Platelet count ≥ 75 x 109/L without transfusion support within 7 days before the test.
Absolute neutrophil count (ANC) ≥ 1.5 x 109/L without the use of growth factors.
Corrected serum calcium ≤ 14 mg/dL (3.5 mmol/L).
Aspartate transaminase (AST): ≤ 2.5 x the upper limit of normal (ULN).
Alanine transaminase (ALT): ≤ 2.5 x the ULN.
Total bilirubin: ≤ 1.5 x the ULN.
Calculated or measured creatinine clearance: ≥ 20 mL/minute
Patient has a baseline bone marrow sample available for cytogenetics, that will be processed and eventually centralized.

Exclusion Criteria:

Previous treatment with anti-myeloma therapy (does not include radiotherapy, bisphosphonates, or a single short course of steroid; < to the equivalent of dexamethasone 40 mg/day for 4 days).
Any serious medical condition, including the presence of laboratory abnormalities, which places the subject at an unacceptable risk if he or she participates in this study or confounds the experimental ability to interpret data from the study.

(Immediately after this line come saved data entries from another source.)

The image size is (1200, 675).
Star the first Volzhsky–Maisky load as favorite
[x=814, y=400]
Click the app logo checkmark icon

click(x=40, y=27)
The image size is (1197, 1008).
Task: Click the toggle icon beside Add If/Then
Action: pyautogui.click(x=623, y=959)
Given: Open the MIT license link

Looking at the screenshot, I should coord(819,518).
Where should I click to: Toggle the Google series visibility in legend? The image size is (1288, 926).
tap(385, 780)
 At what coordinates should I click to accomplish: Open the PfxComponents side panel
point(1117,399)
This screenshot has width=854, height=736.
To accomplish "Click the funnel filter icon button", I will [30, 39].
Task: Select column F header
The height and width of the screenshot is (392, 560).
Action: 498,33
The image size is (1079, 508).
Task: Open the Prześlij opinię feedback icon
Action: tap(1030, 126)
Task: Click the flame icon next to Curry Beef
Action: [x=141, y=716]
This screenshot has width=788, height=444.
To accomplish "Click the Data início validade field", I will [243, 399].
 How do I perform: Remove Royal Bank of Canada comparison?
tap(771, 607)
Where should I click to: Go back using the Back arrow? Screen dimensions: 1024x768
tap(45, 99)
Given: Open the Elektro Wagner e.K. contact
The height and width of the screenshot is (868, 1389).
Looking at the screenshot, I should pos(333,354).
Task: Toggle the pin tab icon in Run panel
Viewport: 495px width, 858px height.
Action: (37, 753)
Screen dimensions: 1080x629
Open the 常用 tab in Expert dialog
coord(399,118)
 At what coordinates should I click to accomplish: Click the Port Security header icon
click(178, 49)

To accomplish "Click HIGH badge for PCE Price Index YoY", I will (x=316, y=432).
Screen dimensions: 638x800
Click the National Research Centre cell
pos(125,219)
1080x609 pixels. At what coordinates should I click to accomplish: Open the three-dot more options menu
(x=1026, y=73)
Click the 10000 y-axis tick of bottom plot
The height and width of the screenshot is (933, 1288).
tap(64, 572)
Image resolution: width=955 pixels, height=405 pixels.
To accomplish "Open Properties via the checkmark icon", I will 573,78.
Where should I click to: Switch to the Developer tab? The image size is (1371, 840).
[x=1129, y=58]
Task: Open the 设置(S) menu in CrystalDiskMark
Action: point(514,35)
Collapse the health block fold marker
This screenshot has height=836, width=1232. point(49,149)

Pregnant or lactating women. A serum β-hCG pregnancy test must be performed at the Screening visit, for female patients of child-bearing potential. If the test is positive, the patient must be excluded from the study. Confirmation that the patient is not pregnant must be established by a negative serum or urinary pregnancy test with the result obtained 1 day prior to the Baseline visit (or the day of the visit if results are available before drug delivery). A pregnancy test is not required for naturally post-menopausal women (who have not had menses at any time in the preceding 24 consecutive months) or surgically sterilised women (hysterectomy, bilateral ovariectomy, bilateral salpingectomy);
Prior history of malignancies, other than multiple myeloma, unless the subject has been free of the disease for ≥ 3 years. Exceptions include the following: basal cell carcinoma of the skin, squamous cell carcinoma of the skin, carcinoma in situ of the cervix, carcinoma in situ of the breast, incidental histologic finding of prostate cancer (TNM stage of T1a or T1b)
Patients previously diagnosed as bearing deep venous thrombosis or arterial thromboembolic event within the latest 12 months.